_Given task A_. In the text on Xpath support in TextServer, which keyword takes the place of the RANGE keyword?

|
Introduction
TextServer provides extended support for employing Xpath expressions
directly within SQL. The set of nodes recovered by an Xpath expression is represented within TextServer as a
set of zero or more marks within an output text, that is, apart from the set of marks it contains, identical
to the input text. Each such mark is simply a start node number, together with the range of node numbers spanned
by this mark. The advantage of considering sets of nodes to be marks within a text rather than a new set of
texts is that the context (documenting from where sets of nodes originate within a text) is not lost. In
addition this approach lends itself to presenting fragments of text with suitable highlighting of marked
sections of text.
Xpath implementation and extensions
Some trivial modifications are made to SQL2 in order to make TextServer more compatable with Xpath.
The DIV keyword may be used as an alternative to the standard '/' divide operator anywhere, and the
MOD operator having the semantics described in the Xpath specification may be used anywhere. Under some
circumstances when constructing xpath expressions the '/' may not be employed as a division operator, because of
the resulting ambiguity.
The boolean functions true(), false(), and unknown() are, for
completeness with Xpath, defined as valid functions in SQL, and may be used anywhere within SQL.
The Xpath implementation is extended to be fully compatable with SQL. An arbitrary SQL predicate may occur
within any Xpath nodeset filter. The SQL predicates are extended to include as pseudo predicates arbitrary
Xpath expressions. The RANGE keyword (proposed for matching ranges of context nodes in XQuery) is for
consistency with SQL changed to the BETWEEN keyword. Thus chapter[1] is semantic short hand for
chapter[position() = 1] while chapter[between 2 and 3] is semantic shorthand for
chapter[position() between 2 and 3] which is equivalent to chapter[position() >= 2 and position()
<= 3].
The context node employed when evaluating nodeset filters is typically implicit within Xpath. However, there
may be cases where it is desirable to employ it explicitly within an appropriate SQL function. For this reason
the function context() when employed within an Xpath expression evaluates to a text node corresponding to the
current context node and span, having no internal marks.
Because Xpath is being integrated with SQL, it seems undesirable to have different rules for describing
variables (such as column references) inside and outside Xpath expressions. Therefore, variable names should
not be preceded by a '$' in TextServer's syntax.
Adopting this approach necessitates that some means be available to distinguish an arbitrary Xpath expression
from an arbitrary standard SQL expression. Most integral Xpath expressions must therefore be preceded by a '/'.

_Given task B_. Lay out every line of the records below as a numbered list, leaving out the blank lines.

_Listing_.
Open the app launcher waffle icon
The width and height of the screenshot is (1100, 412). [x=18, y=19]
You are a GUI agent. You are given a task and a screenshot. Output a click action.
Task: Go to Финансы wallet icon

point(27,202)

_Correct answer A_. BETWEEN

_Correct answer B_.
1. Open the app launcher waffle icon
2. The width and height of the screenshot is (1100, 412). [x=18, y=19]
3. You are a GUI agent. You are given a task and a screenshot. Output a click action.
4. Task: Go to Финансы wallet icon
5. point(27,202)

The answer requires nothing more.